Git as a Package Registry

njlr edited this page Feb 22, 2019 · 2 revisions

Anyone who has worked in the NPM ecosystem will know how painful it can be when you have two closely related libraries that you wish to update together. You update the first, run your tests and make a release to NPM. Now you update the second, but oh look, a bug! So you return to the first, fix the code, push to NPM...

Or imagine your company has strict requirements about how you can store your code. You cannot release your packages openly on GitHub, and using a hosted binary repository requires you to map your current security policy into their system. Not to mention that it also introduces another point-of-failure.

Or consider how an NPM package might differ from the source-code reviewed on GitHub. Have you ever checked the hash of an NPM package against the output of npm publish run locally? I found a mismatch on the first try; it was just a timestamp difference, but it's impractical to investigate every one.

All of these problems are solved if you use Git as your package registry.

  • Infrastructure - You already have a Git server
  • Security - Git is already configured with your team's SSH keys
  • Integrity - you can control exactly what goes into source-control

In other words, things become much simpler if we do not have a package registry at all, but instead leverage existing source-control to achieve the same ends.

Extracting Package Versions From Git

Following the design of Go Dep, we can consider how a Git repository might map to package versions:

  • Every commit is a version.
  • Every branch is a collection of versions, namely the commits on that branch.
  • Every tag is a version; it is the commit that it points to.
  • Every tag that a satisfies a sem-ver parser is a sem-ver.

A picture is worth a 1000 words, so consider this Git commit graph:

We have the following versions:

  • Commit A is on branch master and branch develop
  • Commit B is on branch master, branch develop, tag v1 and sem-ver v1.0.0
  • Commit C is on branch master
  • Commit D is on branch master, tag v2 and sem-ver v2.0.0
  • Commit E is on branch develop

Now the user can write requirements against this information.

  • I might ask for any version on develop, which would be A, B or E.

  • Or perhaps any sem-ver >1, which would be D at v2.0.0.

  • We might even combine these requirements. Requiring a commit that is on master and develop would give us A and B.

We do not need a package registry to obtain version information, we can pull it directly from Git.

But What About Names?

Names are the final piece of the puzzle.
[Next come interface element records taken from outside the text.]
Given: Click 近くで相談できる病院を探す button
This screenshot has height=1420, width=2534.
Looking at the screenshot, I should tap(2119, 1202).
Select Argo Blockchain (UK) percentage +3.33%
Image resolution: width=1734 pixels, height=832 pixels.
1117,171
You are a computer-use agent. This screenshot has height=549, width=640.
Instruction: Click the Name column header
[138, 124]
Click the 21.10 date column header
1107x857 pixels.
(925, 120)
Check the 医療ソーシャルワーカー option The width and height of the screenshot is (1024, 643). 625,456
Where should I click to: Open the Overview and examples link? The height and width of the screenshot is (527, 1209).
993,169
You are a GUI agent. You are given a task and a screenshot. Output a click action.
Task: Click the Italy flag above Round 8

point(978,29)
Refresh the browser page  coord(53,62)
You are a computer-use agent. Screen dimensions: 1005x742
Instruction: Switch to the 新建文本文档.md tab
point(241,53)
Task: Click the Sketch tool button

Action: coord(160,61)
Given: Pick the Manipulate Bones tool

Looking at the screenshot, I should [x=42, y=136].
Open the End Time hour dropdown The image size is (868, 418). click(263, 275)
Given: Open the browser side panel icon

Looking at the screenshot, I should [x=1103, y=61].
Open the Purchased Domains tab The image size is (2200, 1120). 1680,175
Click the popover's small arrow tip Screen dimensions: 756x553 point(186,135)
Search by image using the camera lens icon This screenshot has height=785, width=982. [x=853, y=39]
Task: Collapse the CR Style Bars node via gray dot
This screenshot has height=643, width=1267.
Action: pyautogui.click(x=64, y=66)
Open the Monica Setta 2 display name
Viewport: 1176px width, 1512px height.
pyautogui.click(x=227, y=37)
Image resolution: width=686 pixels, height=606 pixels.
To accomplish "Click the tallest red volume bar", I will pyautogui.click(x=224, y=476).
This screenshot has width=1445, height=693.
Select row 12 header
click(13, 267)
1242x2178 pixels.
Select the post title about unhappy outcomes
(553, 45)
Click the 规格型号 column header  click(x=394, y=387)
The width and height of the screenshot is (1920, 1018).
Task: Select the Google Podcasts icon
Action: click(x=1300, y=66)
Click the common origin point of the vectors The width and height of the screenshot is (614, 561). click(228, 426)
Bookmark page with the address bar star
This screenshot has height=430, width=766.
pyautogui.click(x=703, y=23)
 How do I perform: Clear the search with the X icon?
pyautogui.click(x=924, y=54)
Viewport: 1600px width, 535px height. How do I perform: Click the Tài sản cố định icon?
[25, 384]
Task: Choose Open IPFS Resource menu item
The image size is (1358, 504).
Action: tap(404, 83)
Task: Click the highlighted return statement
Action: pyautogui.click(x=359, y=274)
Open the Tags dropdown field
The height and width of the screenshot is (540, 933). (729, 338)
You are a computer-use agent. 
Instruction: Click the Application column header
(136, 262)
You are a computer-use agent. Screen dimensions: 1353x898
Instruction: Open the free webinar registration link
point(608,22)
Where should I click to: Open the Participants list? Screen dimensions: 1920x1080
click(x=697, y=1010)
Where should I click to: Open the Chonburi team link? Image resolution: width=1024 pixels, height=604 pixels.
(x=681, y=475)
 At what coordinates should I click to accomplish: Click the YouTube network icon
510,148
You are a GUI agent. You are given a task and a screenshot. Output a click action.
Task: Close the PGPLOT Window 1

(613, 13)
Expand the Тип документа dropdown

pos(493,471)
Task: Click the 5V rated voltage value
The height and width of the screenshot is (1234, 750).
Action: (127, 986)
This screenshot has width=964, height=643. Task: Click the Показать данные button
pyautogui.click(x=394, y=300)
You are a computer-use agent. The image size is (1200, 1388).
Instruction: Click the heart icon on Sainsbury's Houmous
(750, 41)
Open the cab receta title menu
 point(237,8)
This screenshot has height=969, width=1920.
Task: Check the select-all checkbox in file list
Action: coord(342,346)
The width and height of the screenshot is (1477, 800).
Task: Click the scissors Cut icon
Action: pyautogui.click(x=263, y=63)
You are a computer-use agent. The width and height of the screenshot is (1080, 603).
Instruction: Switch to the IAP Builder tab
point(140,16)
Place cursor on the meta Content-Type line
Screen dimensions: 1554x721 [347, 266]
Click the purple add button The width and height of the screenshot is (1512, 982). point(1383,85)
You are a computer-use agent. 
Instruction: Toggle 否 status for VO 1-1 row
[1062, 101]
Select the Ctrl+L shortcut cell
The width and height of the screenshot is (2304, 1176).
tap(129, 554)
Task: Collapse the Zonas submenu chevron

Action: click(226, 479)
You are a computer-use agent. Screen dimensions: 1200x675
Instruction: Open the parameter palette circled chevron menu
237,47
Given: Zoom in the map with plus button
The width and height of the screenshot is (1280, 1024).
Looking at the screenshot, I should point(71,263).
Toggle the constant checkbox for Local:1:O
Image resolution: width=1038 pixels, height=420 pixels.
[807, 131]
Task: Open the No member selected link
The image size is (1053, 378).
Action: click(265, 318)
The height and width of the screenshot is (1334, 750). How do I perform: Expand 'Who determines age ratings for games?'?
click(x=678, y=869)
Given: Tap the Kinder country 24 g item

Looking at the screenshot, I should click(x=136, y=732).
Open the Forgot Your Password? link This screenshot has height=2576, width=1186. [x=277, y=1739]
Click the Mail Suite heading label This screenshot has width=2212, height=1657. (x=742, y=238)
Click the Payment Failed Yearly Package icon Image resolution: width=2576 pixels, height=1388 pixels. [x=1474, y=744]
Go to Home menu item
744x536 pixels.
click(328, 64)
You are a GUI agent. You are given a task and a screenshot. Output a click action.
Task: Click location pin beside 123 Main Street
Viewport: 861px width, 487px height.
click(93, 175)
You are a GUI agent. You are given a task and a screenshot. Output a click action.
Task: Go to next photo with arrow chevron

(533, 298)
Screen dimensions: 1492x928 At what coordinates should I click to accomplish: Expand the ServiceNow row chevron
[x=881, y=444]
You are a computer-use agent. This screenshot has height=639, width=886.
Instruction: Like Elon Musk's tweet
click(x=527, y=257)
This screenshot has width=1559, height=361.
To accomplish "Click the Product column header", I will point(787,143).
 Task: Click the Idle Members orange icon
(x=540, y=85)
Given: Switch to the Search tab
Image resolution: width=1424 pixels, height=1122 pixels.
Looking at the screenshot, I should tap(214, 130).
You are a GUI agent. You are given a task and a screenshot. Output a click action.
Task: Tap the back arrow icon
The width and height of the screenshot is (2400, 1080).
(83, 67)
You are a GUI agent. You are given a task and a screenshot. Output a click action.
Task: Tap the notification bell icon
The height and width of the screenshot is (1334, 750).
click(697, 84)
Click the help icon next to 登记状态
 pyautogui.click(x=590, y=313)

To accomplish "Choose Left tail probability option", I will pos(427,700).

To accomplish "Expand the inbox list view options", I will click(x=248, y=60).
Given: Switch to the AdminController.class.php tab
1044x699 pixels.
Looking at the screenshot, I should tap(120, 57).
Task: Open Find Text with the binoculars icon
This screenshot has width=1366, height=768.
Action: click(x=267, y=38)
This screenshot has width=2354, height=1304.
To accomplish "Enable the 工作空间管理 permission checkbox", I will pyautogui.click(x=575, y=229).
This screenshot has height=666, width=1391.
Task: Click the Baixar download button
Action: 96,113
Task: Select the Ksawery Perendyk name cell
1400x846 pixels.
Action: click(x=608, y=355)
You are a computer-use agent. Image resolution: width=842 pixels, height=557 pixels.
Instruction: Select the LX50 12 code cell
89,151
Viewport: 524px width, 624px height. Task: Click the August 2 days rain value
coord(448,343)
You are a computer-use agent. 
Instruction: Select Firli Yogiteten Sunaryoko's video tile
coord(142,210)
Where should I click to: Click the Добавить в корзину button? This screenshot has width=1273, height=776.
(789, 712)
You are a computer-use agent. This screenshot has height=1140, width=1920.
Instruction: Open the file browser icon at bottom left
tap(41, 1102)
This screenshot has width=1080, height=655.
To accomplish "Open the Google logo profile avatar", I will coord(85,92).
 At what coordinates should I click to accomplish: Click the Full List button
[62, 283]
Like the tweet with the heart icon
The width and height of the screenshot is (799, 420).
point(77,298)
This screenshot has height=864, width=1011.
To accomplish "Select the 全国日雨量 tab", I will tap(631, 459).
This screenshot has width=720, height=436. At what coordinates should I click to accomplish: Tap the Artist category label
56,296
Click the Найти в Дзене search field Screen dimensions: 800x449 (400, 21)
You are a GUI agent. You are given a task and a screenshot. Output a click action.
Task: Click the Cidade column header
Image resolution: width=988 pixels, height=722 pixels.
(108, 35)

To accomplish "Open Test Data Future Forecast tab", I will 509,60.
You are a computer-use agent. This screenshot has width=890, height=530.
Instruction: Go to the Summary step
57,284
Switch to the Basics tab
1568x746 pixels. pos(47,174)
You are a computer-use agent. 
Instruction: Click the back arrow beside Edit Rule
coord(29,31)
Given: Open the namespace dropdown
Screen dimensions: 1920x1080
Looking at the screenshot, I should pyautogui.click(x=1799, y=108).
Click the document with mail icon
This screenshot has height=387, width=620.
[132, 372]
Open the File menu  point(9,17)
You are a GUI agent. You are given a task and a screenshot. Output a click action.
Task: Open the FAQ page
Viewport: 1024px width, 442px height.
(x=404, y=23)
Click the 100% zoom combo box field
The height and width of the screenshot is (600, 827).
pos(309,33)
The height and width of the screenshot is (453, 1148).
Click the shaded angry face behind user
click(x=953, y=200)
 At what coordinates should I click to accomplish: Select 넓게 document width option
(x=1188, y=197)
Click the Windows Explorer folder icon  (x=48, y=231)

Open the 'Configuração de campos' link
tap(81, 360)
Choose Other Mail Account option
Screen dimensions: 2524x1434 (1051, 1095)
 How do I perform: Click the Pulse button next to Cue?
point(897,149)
How do we know which package names (e.g. boostorg/math) correspond to which Git URLs (e.g. https://github.com/boostorg/math.git)?

Buckaroo supports namespace discovery as it explores the dependency graph, but that's another topic entirely! For most cases, we already have a namespace, provided by the usual suspects...

The mapping is quite simple. Every package on these hosted Git platforms has an owner and a project name. These can be mapped either to an SSH or HTTP Git URL:

let gitHubHttp owner project = 
  "https://github.com/" + owner + "/" + project + ".git"
  
let gitHubSsh owner project = 
  "git@github.com:" + owner + "/" + project + ".git"

This is how Buckaroo works without a package registry; it extracts the information straight from source-control.